Buy an Air Blaster To Clean Your Camera
Air blasters are the best way to clean your camera, easily. They blow a fresh blast on clean air moving any dirt particles, without scratching anything. The last thing you should do is blow your own breath at the camera. That’s because your breath does have acidic elements that can harm the lens. It might sound like doing the right thing but it’s a major no-no.
Clean Your Camera
Definitely, the air blower is the easiest way to clean your camera but you can also use a soft-bristled brush to finish the job. You should look for a product made from the hair of goats, or something that is equally soft. This is because these extremely fine hairs will not scratch the lens any further. You can find these for very cheap and it is always worth having a few in your camera bag.
If your camera has some gunk really stuck on the lens, consider using professional liquid for cleaning. Those items are designed to extract gunk from the lens without in any way harming it. It will work for DSLR and mirrorless cameras, and can even be used for alternatives GoPros and GoPro.

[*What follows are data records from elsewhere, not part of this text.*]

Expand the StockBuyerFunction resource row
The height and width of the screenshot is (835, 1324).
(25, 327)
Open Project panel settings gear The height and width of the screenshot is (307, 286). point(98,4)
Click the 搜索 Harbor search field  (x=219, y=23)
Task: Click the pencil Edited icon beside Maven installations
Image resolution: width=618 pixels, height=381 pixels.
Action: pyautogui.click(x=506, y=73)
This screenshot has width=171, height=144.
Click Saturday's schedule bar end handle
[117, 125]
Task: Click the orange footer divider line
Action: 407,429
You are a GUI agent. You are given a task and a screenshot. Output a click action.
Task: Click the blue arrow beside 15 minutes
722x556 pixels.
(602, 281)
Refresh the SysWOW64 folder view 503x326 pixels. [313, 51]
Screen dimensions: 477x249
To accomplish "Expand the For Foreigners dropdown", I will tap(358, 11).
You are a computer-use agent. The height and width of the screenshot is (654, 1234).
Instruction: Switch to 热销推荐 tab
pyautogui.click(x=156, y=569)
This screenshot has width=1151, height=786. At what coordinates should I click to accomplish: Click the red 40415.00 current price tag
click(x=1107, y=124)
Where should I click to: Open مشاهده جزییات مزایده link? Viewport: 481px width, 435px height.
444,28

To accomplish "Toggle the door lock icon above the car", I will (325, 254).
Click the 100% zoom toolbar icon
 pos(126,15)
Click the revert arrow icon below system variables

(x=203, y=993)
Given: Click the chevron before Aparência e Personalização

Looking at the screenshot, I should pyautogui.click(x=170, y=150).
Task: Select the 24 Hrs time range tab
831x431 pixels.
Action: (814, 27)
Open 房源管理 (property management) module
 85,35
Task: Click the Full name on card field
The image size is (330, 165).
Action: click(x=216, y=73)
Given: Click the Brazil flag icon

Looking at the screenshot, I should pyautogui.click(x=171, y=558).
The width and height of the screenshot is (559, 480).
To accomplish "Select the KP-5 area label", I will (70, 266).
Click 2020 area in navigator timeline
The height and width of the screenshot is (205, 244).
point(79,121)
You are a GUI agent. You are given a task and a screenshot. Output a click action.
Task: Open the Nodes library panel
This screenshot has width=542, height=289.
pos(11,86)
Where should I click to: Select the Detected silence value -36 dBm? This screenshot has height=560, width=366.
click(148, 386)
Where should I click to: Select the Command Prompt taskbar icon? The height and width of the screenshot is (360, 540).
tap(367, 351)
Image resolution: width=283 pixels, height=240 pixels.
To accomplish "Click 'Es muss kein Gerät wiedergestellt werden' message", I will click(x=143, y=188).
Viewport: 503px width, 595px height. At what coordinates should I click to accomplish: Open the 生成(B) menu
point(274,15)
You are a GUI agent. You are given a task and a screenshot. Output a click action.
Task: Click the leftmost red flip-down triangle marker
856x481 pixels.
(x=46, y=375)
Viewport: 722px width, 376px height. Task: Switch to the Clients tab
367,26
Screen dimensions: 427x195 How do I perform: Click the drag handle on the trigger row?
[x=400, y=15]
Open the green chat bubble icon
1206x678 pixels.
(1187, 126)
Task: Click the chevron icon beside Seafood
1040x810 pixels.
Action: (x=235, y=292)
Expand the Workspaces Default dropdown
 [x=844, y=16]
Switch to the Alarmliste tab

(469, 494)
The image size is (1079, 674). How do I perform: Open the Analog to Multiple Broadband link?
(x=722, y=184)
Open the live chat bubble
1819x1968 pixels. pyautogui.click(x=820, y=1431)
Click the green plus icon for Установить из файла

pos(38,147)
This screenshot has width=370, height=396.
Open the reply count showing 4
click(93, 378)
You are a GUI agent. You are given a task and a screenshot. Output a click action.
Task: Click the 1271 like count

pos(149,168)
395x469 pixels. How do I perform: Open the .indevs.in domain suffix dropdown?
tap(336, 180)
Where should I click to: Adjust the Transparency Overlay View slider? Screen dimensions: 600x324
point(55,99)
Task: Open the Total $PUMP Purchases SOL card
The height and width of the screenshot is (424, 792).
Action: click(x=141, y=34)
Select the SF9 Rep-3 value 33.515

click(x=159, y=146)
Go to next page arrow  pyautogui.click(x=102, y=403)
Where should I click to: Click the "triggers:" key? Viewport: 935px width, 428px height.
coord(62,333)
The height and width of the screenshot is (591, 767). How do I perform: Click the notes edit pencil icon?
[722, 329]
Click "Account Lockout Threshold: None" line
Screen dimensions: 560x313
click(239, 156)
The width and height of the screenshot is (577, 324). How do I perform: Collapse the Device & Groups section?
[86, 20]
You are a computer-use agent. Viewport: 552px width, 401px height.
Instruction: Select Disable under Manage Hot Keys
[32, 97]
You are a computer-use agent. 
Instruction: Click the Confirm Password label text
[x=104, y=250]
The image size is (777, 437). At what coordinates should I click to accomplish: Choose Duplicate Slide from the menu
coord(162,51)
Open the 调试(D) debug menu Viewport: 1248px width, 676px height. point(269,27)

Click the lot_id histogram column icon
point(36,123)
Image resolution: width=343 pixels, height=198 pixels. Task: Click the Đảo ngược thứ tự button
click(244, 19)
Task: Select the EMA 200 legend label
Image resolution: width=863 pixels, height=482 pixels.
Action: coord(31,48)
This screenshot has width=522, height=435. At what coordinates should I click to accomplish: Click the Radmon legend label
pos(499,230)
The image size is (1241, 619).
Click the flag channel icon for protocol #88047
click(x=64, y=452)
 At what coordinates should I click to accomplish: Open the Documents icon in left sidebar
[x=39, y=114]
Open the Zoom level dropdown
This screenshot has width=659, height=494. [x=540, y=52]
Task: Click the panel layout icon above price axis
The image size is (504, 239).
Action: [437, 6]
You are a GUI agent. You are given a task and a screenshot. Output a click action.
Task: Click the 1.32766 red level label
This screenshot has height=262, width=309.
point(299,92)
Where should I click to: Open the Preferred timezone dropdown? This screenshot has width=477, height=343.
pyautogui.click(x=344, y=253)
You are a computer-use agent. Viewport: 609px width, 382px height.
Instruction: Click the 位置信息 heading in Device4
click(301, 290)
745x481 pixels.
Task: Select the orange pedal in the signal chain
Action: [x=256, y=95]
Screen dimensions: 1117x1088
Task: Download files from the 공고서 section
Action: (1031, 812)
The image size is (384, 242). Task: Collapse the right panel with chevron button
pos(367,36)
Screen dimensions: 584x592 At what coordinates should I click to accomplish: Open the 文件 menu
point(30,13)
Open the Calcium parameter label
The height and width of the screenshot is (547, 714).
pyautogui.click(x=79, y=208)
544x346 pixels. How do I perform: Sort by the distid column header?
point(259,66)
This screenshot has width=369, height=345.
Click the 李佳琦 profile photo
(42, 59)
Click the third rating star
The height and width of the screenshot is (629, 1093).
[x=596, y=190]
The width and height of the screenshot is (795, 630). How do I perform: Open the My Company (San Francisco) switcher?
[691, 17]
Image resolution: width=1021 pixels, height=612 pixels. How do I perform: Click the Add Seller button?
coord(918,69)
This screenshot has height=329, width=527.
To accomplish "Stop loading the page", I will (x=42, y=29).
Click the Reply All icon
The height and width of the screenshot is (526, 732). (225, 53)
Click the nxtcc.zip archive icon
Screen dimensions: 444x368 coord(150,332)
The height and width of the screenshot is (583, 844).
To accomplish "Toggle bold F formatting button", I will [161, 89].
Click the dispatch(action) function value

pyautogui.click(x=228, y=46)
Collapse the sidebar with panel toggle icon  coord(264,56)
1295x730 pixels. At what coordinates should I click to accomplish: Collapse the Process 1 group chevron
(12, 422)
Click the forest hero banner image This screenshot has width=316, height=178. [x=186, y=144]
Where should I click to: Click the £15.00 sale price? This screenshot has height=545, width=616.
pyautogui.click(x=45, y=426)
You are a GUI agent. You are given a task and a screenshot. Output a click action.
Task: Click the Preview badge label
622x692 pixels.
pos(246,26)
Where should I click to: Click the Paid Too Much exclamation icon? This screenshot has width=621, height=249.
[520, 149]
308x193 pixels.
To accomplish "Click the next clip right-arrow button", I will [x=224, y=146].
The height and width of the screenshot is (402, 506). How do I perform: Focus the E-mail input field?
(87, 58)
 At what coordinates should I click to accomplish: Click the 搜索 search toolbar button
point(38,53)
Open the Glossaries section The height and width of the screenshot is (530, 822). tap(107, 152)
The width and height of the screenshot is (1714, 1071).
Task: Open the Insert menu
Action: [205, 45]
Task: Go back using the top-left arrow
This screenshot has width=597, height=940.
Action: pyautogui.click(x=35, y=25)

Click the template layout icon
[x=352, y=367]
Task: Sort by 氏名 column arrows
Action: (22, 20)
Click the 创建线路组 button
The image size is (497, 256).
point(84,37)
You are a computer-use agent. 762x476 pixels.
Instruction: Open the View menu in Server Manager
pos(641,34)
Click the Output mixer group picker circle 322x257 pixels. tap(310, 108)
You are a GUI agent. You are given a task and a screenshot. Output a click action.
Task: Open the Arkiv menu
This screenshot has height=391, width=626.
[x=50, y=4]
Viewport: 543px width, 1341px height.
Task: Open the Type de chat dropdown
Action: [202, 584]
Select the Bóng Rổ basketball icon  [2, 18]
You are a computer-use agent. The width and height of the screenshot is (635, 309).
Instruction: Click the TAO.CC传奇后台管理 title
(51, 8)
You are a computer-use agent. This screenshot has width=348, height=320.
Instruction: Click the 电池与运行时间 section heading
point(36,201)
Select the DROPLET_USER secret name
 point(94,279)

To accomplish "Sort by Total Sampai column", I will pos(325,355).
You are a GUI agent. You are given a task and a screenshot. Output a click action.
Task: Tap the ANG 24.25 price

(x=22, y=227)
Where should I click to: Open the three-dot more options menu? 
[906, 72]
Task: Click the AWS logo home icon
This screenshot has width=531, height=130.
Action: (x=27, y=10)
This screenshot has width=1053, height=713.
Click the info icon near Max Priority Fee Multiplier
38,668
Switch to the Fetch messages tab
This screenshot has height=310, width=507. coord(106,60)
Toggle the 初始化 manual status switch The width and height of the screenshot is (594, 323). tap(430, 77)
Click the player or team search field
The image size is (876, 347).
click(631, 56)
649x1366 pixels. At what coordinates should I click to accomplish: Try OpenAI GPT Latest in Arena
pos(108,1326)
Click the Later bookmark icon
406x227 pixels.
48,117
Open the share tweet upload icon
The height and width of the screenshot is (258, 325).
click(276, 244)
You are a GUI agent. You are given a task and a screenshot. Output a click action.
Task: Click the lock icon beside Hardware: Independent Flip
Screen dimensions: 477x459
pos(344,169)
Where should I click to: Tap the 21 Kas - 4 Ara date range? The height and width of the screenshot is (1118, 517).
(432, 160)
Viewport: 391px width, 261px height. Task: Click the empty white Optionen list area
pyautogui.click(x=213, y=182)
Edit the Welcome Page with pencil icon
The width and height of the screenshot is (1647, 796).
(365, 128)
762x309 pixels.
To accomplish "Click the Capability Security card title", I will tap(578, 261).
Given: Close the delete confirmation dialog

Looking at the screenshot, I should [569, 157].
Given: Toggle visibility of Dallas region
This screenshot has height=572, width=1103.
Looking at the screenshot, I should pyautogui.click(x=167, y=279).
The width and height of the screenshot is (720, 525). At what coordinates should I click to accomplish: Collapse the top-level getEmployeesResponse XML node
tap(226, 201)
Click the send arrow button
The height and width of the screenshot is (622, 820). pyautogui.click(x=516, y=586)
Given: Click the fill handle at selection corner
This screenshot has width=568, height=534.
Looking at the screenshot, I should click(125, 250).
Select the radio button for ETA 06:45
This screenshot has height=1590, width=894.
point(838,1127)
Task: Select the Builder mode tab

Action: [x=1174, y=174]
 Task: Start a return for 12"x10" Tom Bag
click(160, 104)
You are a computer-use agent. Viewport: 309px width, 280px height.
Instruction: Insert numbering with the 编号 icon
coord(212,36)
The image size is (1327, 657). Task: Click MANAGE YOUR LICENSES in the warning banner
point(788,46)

If you’re coming in from a shoot and your camera is damp, you shouldn’t try drying it with a hairdryer or cloth. Instead, leave it in a warm, dry room on a towel, and let the water evaporate. Even cheaper cameras are designed to withstand a small amount of water to prevent you from panicking. This applies to all camera types-it could cause irreversible damage to try to dry them too quickly.
However, the most important thing to note is that the camera equipment is intended for use. Professionals with their equipment are by far the most cavalier; they ‘re amateurs who prefer to bubble-wrap everything. Go out, and take some great pictures. I broke every suggestion in this article at some point and my gear is still working perfectly while it’s scuffed a bit.